Monumental structures that tower over the industrial landscape in Philadelphia, the aging central power stations of the Philadelphia Electric Company look like Metropolis meets Ancient Greece, ornate temples of stacked brick, soaring arches, and early industrial grit. But these hulking structures hide a more interesting backstory about how design can be enlisted to shape public perception.
“I looked at these buildings and thought, on the surface, they’re incredible structures, enormous and beautifully designed,” says Aaron Wunsch, a professor at the University of Pennsylvania’s graduate program in historic preservation. “They were designed to look like public monuments, which was strange. There’s a weird juxtaposition of civic building and factory floor.”
In Palazzos of Power, a forthcoming book about the history of these structures featuring striking black-and-white photos of Joseph Elliot, Wunsch breaks down the history of these early 20th century generators, surprisingly well-designed industrial landmarks that say a lot about how architecture can be both an aesthetic asset and public relations.
Mostly built between 1903 and the tail end of WWI, these stations were the work of engineer William C.L. Eglin and architect John T. Windrim, who took Beaux Arts as a primary influence when drafting these coal-powered temples to modernity. While Wunsch says none of the stations were necessarily groundbreaking designs, they did recall many of the best aspects of neoclassical style. Richmond Station reminds him of the long-lost Penn Station.
“Windrim is an expert in functional design, which leads to a sort of ‘stage-set classicism.’” says Wunsch. “It’s not radical innovation. But what makes it exciting is that this style is getting applied to buildings without a classical precedent.”
Windrim’s designs reflected the messaging of the Philadelphia Power Company (PECO), which, in the early Progressive Era, was viewed warily by a citizenry suspect of trusts, monopolies, and the industrialists that controlled a key utility of modern life. Located in an inner industrial belt of the city, outside of downtown, the buildings were nonetheless large billboards for PECO, meant to communicate to anyone living in Philadelphia that this company was an upstanding company serving the public good.
“These buildings had to pitch themselves to people,” says Wunsch. “The sublime classicism of these structures, all owned by a powerful private company, are meant to convince others that they’re in some sense public buildings.’”
A few decades after construction, these plants were converted to burn oil, which, along with a move to turn many into substations, extended their useful lifespan. By the ‘90s, all of them had ceased operation, which was why it was so exciting for Wunsch to discover them while working on the Historic American Building Survey in the late ‘90s. Many still had remnants of a time when they were still generating power, including old time cards scattered across the floors.
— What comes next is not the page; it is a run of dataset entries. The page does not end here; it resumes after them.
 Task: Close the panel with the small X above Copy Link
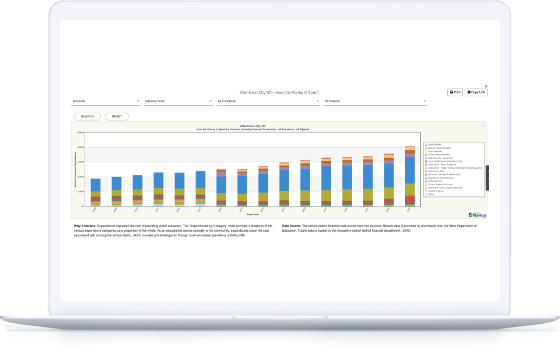(486, 86)
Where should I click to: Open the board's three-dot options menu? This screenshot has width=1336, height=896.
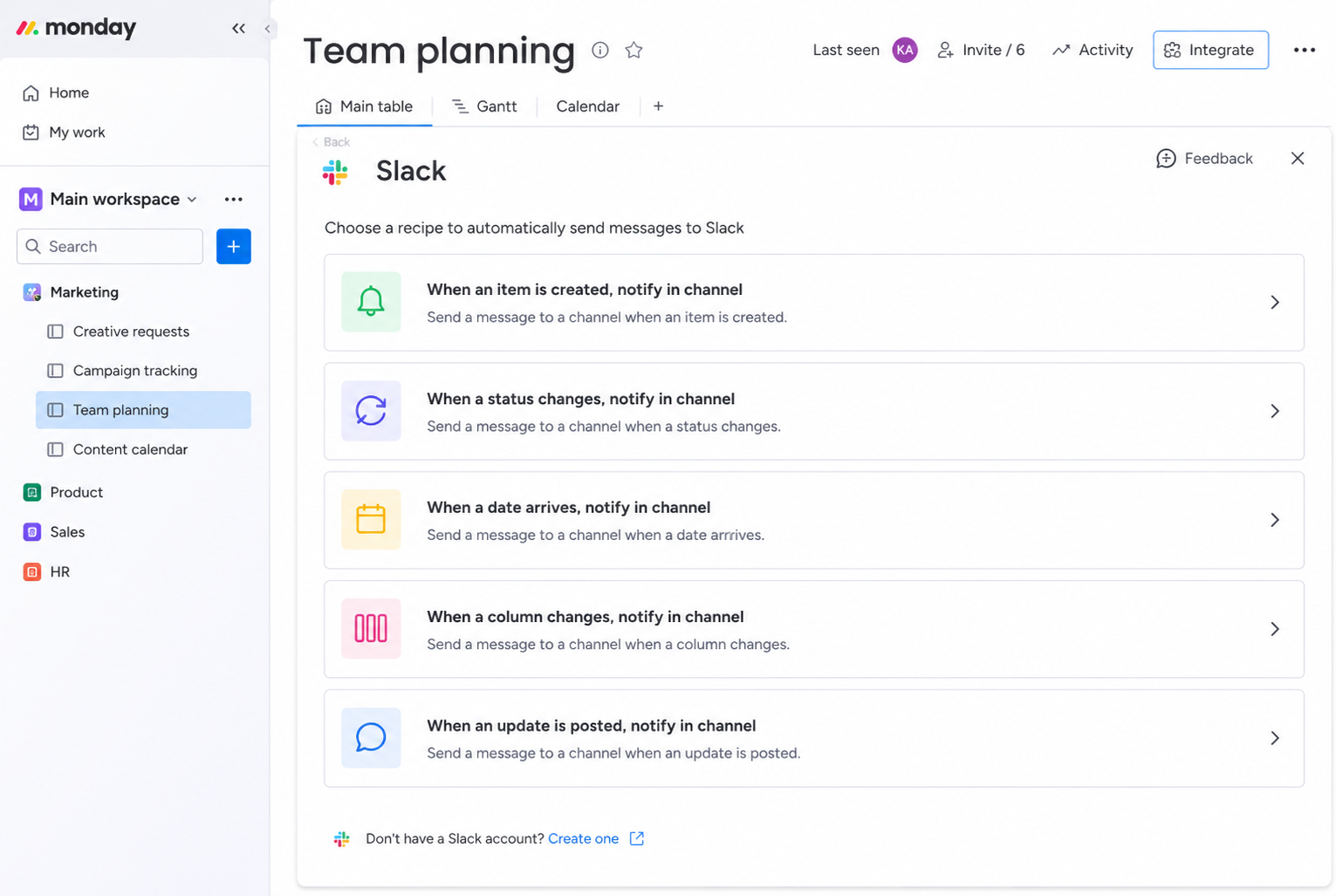point(1305,50)
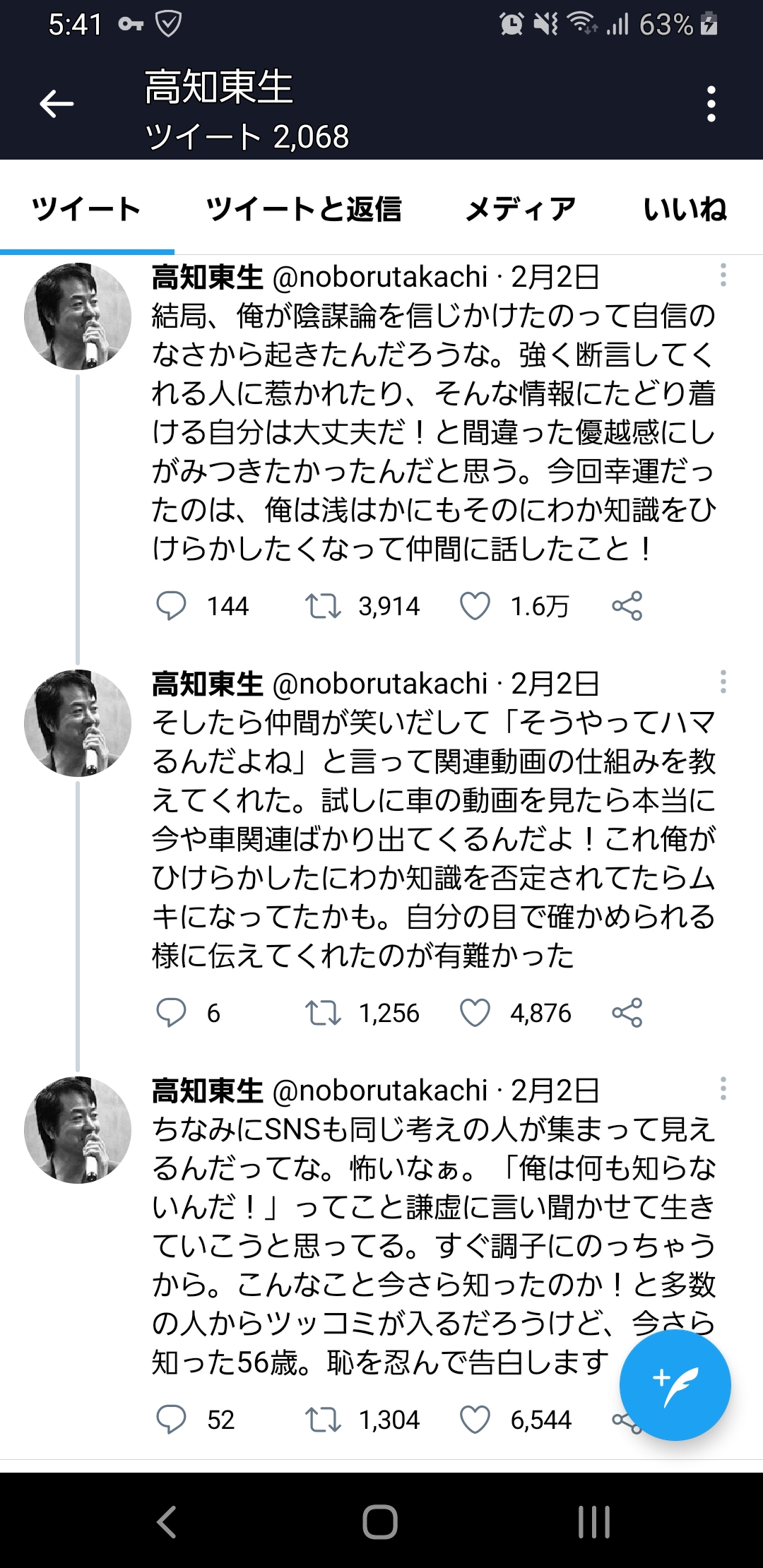Image resolution: width=763 pixels, height=1568 pixels.
Task: Open the @noborutakachi handle on the first tweet
Action: click(379, 278)
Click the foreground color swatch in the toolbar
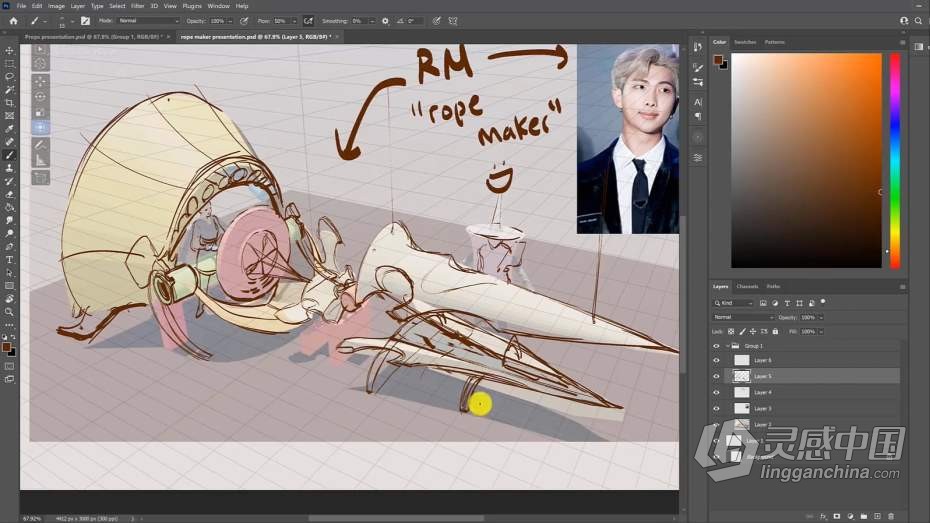 coord(8,346)
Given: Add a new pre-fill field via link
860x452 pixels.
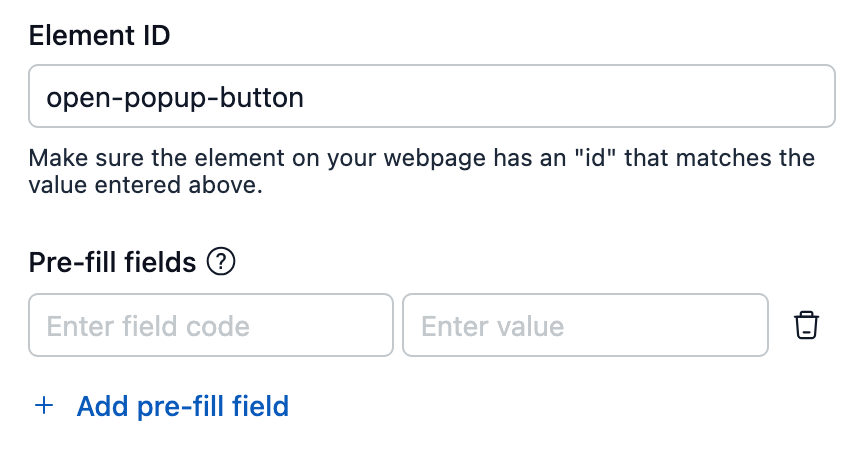Looking at the screenshot, I should (x=161, y=406).
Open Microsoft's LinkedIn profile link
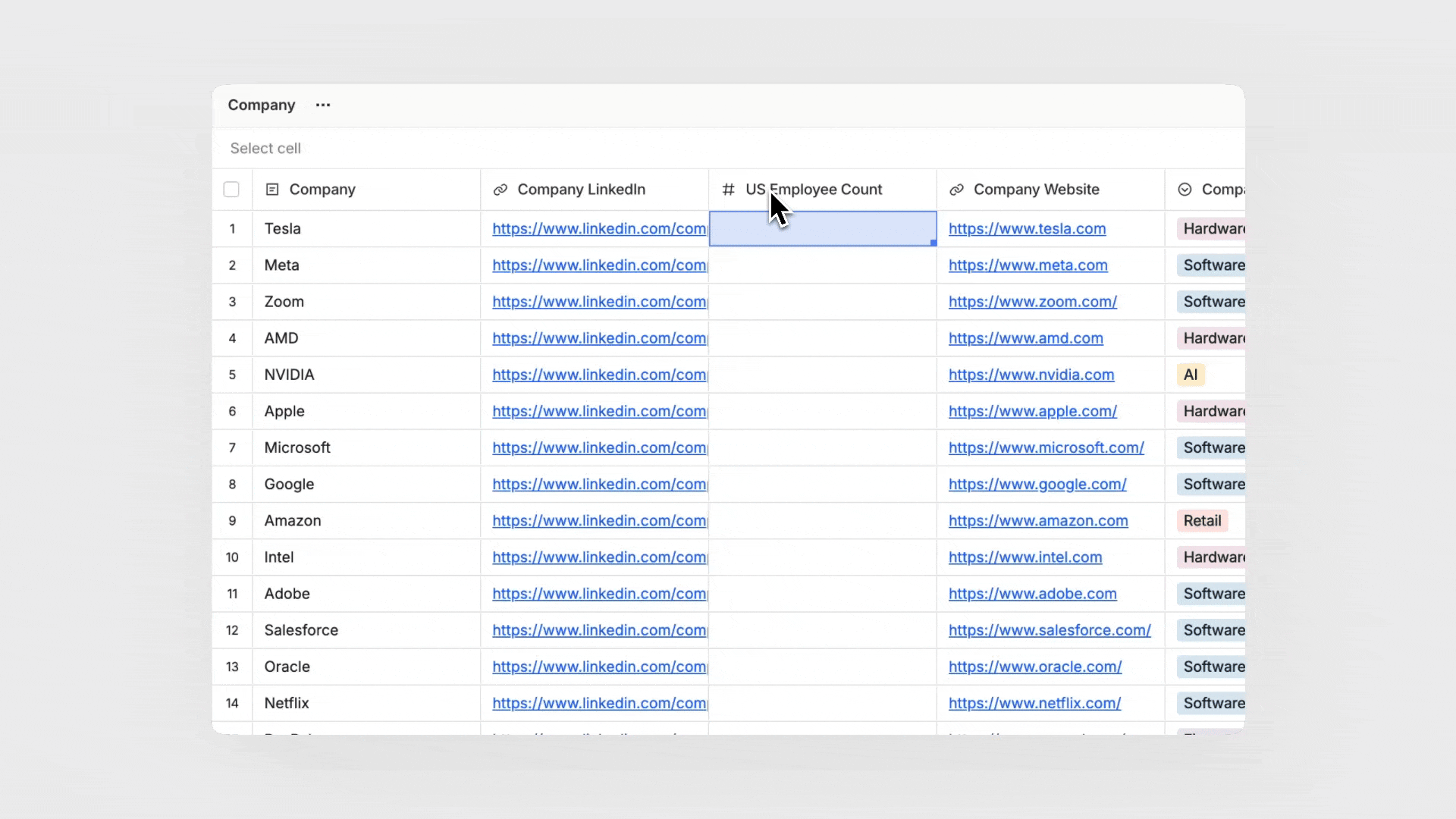Image resolution: width=1456 pixels, height=819 pixels. click(x=598, y=447)
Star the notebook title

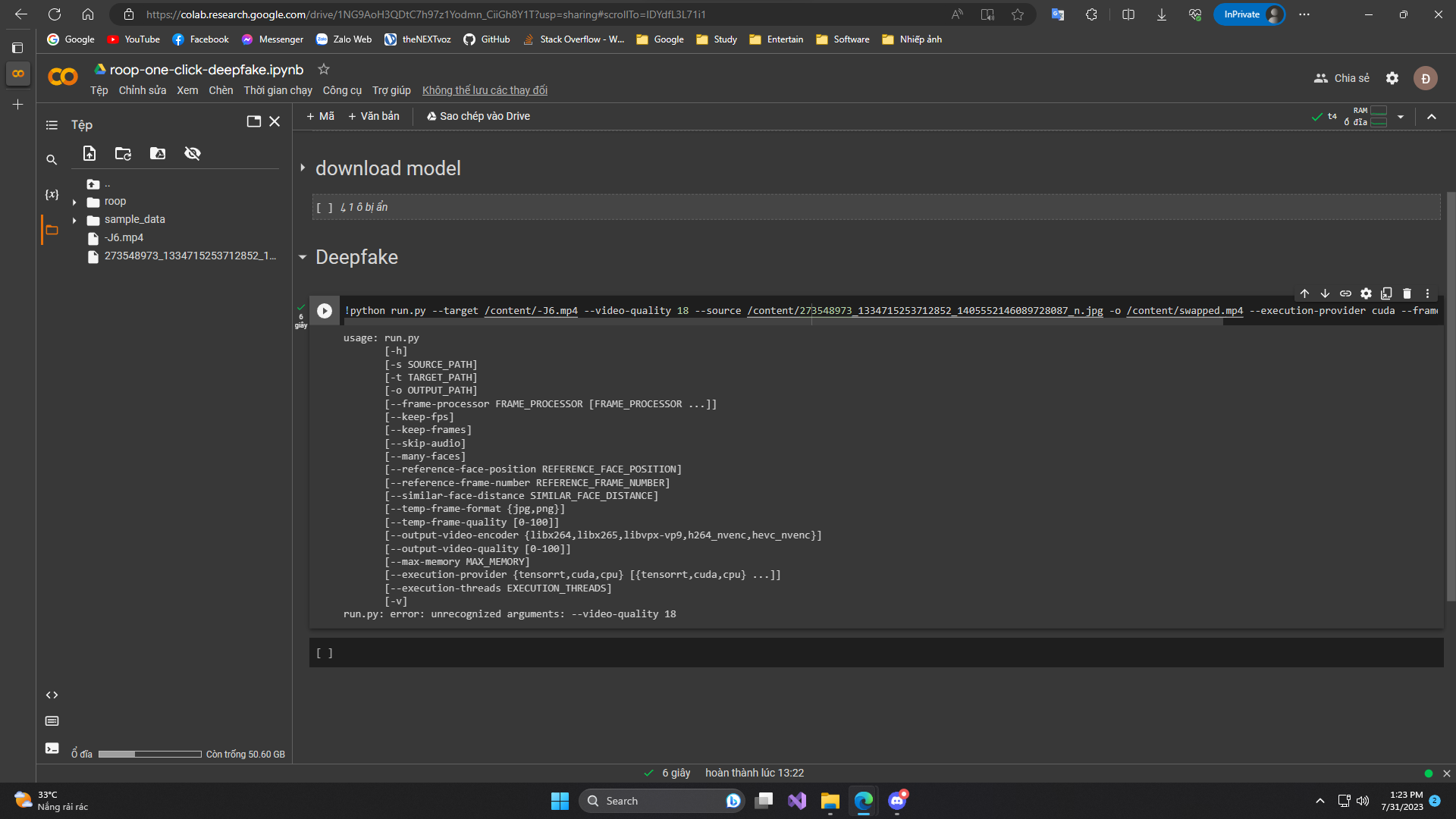click(324, 69)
As the Philadelphia has expanded, many of these plants, once on the city’s edge, are now potential targets for redevelopment. Delaware Station was recently purchased by a developer looking to build an events space. While the retro flourishes and imposing design offers numerous chances for renovation or rebirth, Wunsch hopes readers of the book can appreciate the scale and story behind these early 20th century relics.
“These plants formed the network for modern life,” he says. “Like the server farms of today, they’re incredible modern utilities.”